If a line holds the word "will", copy it from the entries.

Source records

☆ ☆ ☆ ☆ ☆ ☆ ☆

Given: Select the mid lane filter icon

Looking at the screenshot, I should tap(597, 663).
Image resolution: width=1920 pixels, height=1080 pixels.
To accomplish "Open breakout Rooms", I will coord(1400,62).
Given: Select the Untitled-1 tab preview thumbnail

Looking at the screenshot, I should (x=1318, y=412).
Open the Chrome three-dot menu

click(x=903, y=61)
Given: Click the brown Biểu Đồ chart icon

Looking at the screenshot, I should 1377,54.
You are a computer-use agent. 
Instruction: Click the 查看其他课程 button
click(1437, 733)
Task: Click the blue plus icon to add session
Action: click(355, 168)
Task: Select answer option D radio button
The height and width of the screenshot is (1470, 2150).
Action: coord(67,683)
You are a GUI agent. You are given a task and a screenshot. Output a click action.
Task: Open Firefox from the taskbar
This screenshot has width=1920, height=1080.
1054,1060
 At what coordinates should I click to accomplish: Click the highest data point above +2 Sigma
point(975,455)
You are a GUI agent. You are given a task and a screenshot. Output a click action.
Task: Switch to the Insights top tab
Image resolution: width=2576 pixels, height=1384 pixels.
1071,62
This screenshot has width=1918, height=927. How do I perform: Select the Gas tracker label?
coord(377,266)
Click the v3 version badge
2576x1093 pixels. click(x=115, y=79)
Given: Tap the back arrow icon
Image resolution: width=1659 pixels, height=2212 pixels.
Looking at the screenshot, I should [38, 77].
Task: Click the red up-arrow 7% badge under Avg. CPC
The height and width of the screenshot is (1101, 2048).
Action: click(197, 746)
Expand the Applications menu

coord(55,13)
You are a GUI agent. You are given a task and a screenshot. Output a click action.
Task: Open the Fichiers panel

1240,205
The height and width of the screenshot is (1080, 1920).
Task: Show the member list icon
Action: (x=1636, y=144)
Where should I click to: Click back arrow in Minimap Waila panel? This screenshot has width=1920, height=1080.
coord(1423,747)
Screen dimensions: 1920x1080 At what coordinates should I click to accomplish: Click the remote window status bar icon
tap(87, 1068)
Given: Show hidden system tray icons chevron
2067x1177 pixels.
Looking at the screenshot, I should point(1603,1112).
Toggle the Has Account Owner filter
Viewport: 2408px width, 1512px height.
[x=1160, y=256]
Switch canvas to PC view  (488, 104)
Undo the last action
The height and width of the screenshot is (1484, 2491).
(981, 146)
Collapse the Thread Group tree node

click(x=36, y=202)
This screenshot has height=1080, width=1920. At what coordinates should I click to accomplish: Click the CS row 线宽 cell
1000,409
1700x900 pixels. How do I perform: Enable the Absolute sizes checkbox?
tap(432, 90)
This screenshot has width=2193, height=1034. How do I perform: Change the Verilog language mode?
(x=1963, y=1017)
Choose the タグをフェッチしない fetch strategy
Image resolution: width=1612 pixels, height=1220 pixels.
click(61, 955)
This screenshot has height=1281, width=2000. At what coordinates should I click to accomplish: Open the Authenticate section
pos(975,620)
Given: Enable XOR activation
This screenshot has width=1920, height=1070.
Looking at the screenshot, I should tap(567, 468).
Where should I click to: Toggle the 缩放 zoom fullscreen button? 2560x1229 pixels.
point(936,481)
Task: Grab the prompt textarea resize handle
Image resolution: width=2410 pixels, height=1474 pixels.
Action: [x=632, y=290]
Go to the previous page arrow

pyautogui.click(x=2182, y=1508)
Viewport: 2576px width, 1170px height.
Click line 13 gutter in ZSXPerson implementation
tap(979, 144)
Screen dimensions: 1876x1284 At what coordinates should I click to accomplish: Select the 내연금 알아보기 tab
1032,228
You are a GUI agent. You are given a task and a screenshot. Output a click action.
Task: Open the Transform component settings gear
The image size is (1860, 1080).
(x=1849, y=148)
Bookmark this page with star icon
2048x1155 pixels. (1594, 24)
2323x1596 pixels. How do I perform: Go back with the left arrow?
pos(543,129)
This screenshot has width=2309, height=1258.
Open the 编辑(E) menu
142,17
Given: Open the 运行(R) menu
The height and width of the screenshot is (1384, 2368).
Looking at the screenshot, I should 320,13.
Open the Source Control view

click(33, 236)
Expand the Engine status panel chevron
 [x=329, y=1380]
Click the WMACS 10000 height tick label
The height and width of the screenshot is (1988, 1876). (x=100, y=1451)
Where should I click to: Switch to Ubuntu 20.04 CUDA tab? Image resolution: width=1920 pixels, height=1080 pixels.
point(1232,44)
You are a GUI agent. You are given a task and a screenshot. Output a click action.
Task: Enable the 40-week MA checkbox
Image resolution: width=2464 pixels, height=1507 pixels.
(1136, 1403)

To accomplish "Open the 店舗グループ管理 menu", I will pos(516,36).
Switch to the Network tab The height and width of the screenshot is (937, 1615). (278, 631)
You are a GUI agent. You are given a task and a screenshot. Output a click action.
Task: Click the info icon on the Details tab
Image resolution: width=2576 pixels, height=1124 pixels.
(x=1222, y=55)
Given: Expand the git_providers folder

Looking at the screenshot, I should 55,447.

☆ ☆ ☆ ☆ ☆ ☆ ☆

**EXERCISE RESULT:**
To accomplish "Open breakout Rooms", I will coord(1400,62).
To accomplish "Open the 店舗グループ管理 menu", I will pos(516,36).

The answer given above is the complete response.